As described above, AGS is a genetic condition that is characterized by chronic cholestasis due to a paucity of bile ducts and multi-organ involvement of varying severity [1,5,12]. Neonatal cholestasis is a main feature and it can progress to cirrhosis [3,13,14]. Because the manifestations are predominantly pediatric, a diagnosis of AGS is usually made in early childhood [1].

To find the cause of cholestasis is often difficult in clinical practice, especially after ruling out common diseases. In the case presented here, ALT and GGT were dominantly elevated and hyperbilirubinemia was minimal in an adult patient without definite history of hepatobiliary disease. Comprehensive laboratory tests targeting relatively common cholestatic diseases in adult patient were done but the results were negative. A diagnosis of AMA negative primary biliary cirrhosis (PBC) couldn’t be made, because the pathology revealed ductopenia rather than typical bile duct destruction as shown in PBC and the patient had no pruritus, jaundice, dry eye or elevated serum level of immunoglobulin M [15]. Idiopathic adulthood ductopenia (IAD) is another cholestatic liver disease with biopsy-proven ductopenia. But it isn’t associated with multi-organ involvement including distinguishing facial features. As the term ‘idiopathic’ implies, the etiology of IAD is unknown and a diagnosis of the disease requires exclusion of other conditions with chronic cholestasis [16]. Most doctors dealing with adult patients are not used to rare syndromic pediatric diseases. That’s why the diagnosis was difficult in this case.

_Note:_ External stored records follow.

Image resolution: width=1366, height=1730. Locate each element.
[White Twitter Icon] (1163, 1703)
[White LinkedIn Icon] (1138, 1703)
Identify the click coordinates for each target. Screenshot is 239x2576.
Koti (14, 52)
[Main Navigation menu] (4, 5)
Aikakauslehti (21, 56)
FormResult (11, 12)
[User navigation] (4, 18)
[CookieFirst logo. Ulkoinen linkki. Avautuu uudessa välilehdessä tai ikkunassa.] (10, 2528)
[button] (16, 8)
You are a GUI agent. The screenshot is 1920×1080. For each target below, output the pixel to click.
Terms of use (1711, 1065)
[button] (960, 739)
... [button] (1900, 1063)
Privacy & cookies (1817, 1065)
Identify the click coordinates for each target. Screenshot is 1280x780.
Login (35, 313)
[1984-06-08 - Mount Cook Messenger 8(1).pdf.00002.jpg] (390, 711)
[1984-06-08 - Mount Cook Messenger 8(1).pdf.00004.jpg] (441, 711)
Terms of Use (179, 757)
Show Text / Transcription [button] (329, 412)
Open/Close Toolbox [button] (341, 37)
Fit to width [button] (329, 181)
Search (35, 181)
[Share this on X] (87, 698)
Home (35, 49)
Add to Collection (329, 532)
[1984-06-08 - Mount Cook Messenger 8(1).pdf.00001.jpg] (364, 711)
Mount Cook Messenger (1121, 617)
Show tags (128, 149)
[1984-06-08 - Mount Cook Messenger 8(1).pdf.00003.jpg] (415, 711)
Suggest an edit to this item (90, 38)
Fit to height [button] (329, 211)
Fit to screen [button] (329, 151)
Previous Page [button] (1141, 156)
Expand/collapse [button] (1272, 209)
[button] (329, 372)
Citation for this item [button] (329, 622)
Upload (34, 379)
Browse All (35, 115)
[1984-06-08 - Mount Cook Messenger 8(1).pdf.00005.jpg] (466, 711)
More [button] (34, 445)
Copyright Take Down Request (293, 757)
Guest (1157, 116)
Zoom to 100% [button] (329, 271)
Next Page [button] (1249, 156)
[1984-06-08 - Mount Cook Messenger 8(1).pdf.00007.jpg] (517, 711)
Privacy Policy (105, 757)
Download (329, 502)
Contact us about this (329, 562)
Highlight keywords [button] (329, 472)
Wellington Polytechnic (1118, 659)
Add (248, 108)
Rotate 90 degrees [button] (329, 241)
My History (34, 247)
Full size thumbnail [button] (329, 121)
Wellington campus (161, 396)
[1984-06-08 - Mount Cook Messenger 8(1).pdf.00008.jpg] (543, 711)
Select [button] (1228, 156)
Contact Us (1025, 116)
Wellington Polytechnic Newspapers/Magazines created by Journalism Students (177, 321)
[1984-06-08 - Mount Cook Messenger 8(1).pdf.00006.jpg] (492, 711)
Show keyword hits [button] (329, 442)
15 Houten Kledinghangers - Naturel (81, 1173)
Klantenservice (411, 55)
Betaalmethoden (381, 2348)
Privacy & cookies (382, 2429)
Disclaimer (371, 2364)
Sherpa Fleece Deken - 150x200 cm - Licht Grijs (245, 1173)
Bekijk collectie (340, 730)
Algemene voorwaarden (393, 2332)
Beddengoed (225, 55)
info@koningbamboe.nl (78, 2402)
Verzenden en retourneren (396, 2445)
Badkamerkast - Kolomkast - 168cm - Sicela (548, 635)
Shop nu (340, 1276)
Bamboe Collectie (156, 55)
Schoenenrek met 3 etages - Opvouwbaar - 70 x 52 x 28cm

Genetic mutation test was very helpful in confirming the diagnosis of this case. Classically, a diagnosis of AGS was based on the presence of intrahepatic bile duct paucity on liver biopsy with at least three out of five major features: chronic cholestasis, cardiac disease, skeletal abnormalities, ocular abnormalities, or dysmorphic facial features [1]. Recently, even a liver biopsy is unnecessary [8,10]. Because the mutations in JAG1 gene or NOTCH2 play a major role in pathogenesis of the syndrome, whether these mutations exist or not can be a significant feature with clinical symptoms aside. The JAG1 gene is located within band 20p12 and consists of 26 exons that cover 38,000 kb of genomic DNA. The frequency of identifiable genetic mutations in clinically diagnosed AGS patients is high, with JAGGED1 (JAG1) mutations identified in 94% and NOTCH2 mutations in 2% of patients [4,6,7]. Though AGS is inherited in an autosomal dominant manner, a substantial portion of AGS is sporadic. In this case, the patient’s family members have no definite features associated with AGS. According to previous reports, approximately 30%-50% of affected individuals have an inherited pathogenic variant and about 50%-70% have a de novo pathogenic variant [10,17,18].

From the medical record, we found that the patient had visited our otology department by himself because of chronic otitis and cholesteatoma in December 2015. The correlation of AGS and chronic otitis has not been established but Quiros-Tejeira’s group reported the high incidence of chronic otitis media in AGS patients [19]. We think chronic otitis can be a manifestation of AGS.

To our knowledge, this is the first report of AGS diagnosed in one’s adulthood. Although the cholestasis was rather mild, the diagnosis was meaningful in terms of predicting prognosis and knowing transmission pattern. Given that the AGS phenotype shows variable expression ranging from mild cholestasis to acute liver failure on cirrhosis, we should think of it as a differential diagnosis for cholestasis with indistinct cause.